Recorded data:
%%
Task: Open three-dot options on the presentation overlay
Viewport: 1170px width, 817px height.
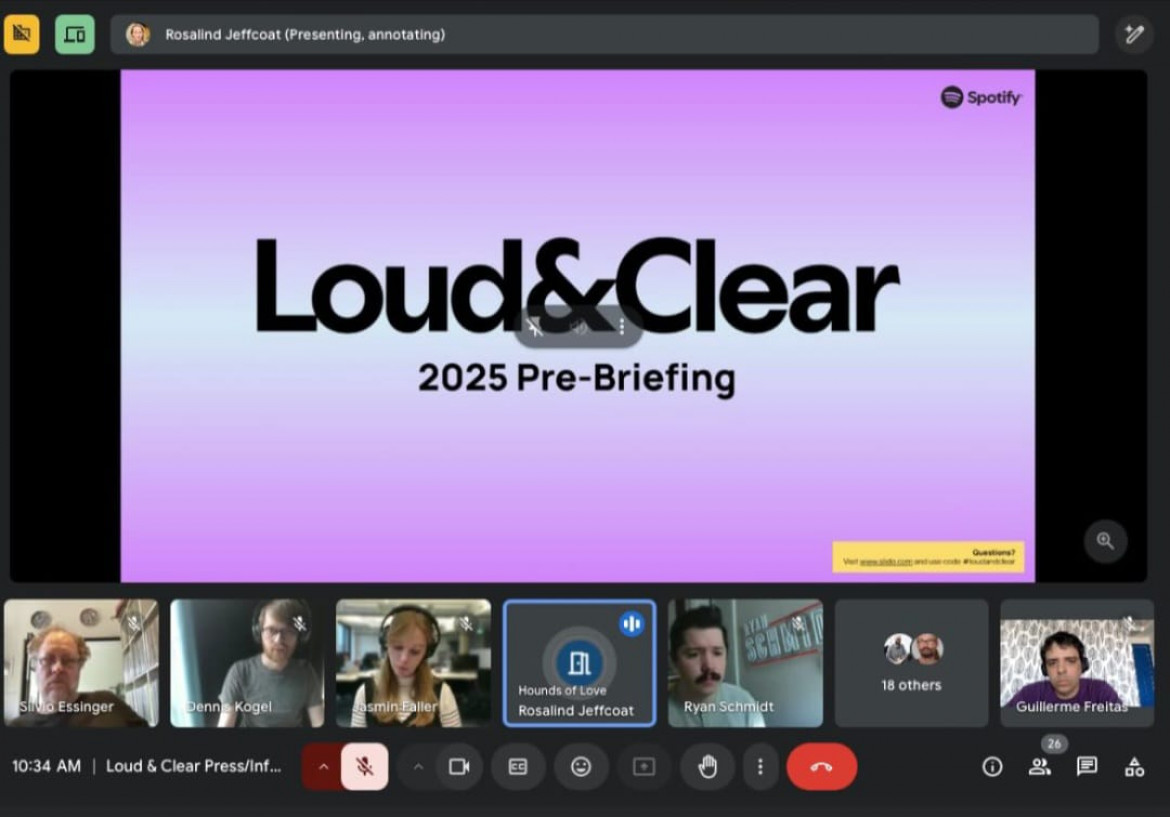Action: tap(622, 327)
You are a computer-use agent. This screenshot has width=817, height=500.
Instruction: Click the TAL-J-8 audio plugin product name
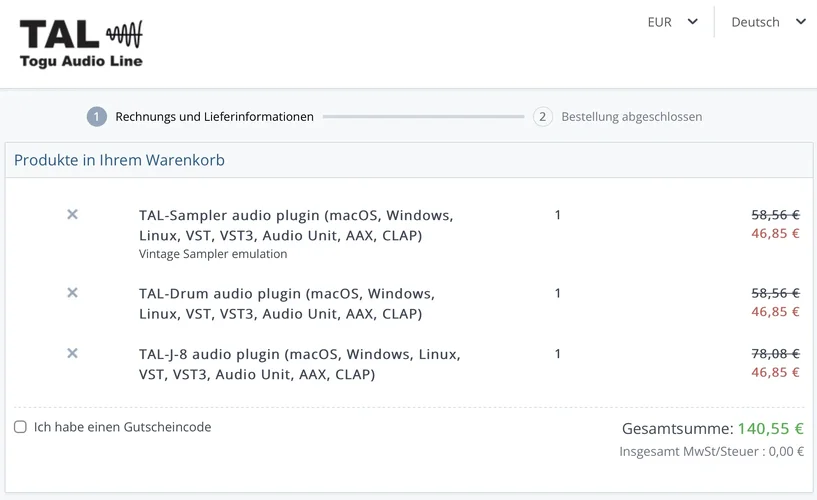point(299,364)
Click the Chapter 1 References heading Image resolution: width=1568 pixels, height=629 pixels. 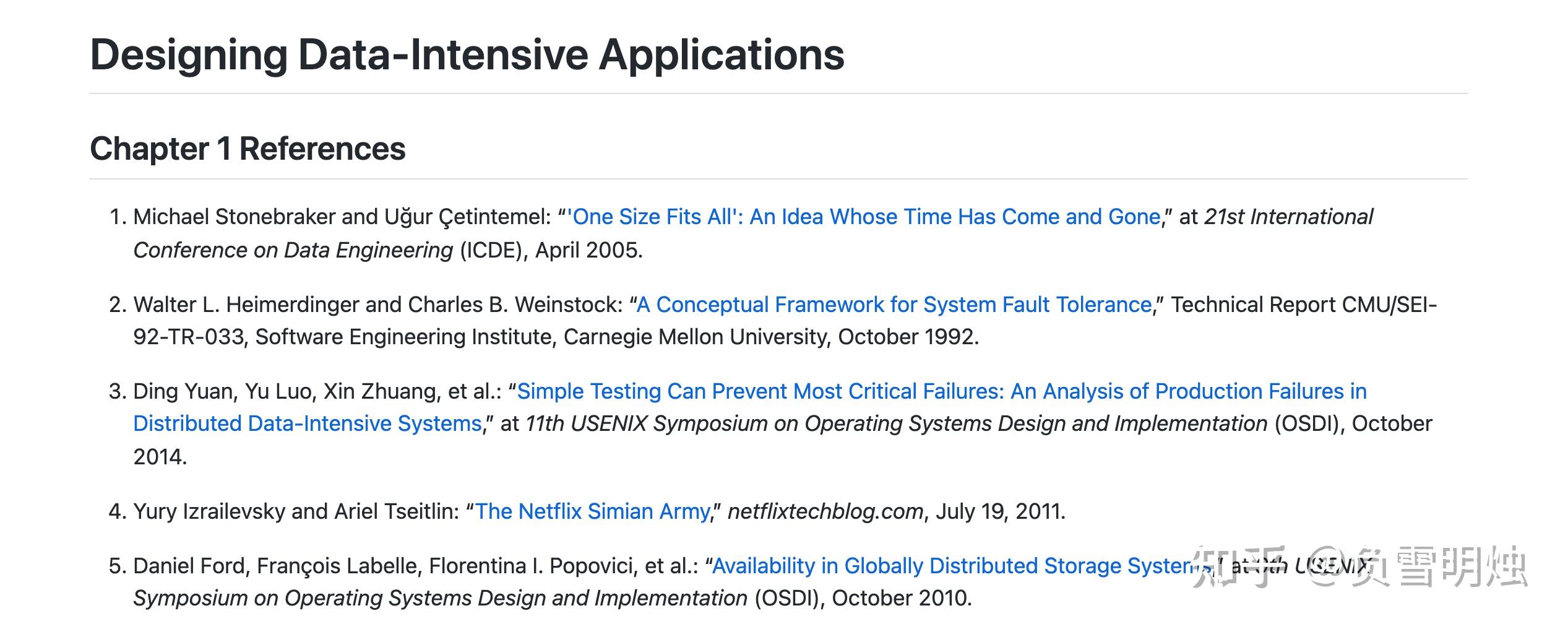click(x=248, y=149)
%%
AIM: Rewrite every line from the start of the data through the line containing "point(299,364)", inclusive, leaving out the pictures. Multiply each coordinate in the answers by 0.3 and round to whole numbers, with halves going up.

CORRECT RESULT:
Task: Open three-dot options on the presentation overlay
Viewport: 1170px width, 817px height.
Action: tap(187, 98)
You are a computer-use agent. This screenshot has width=817, height=500.
Instruction: Click the TAL-J-8 audio plugin product name
point(90,109)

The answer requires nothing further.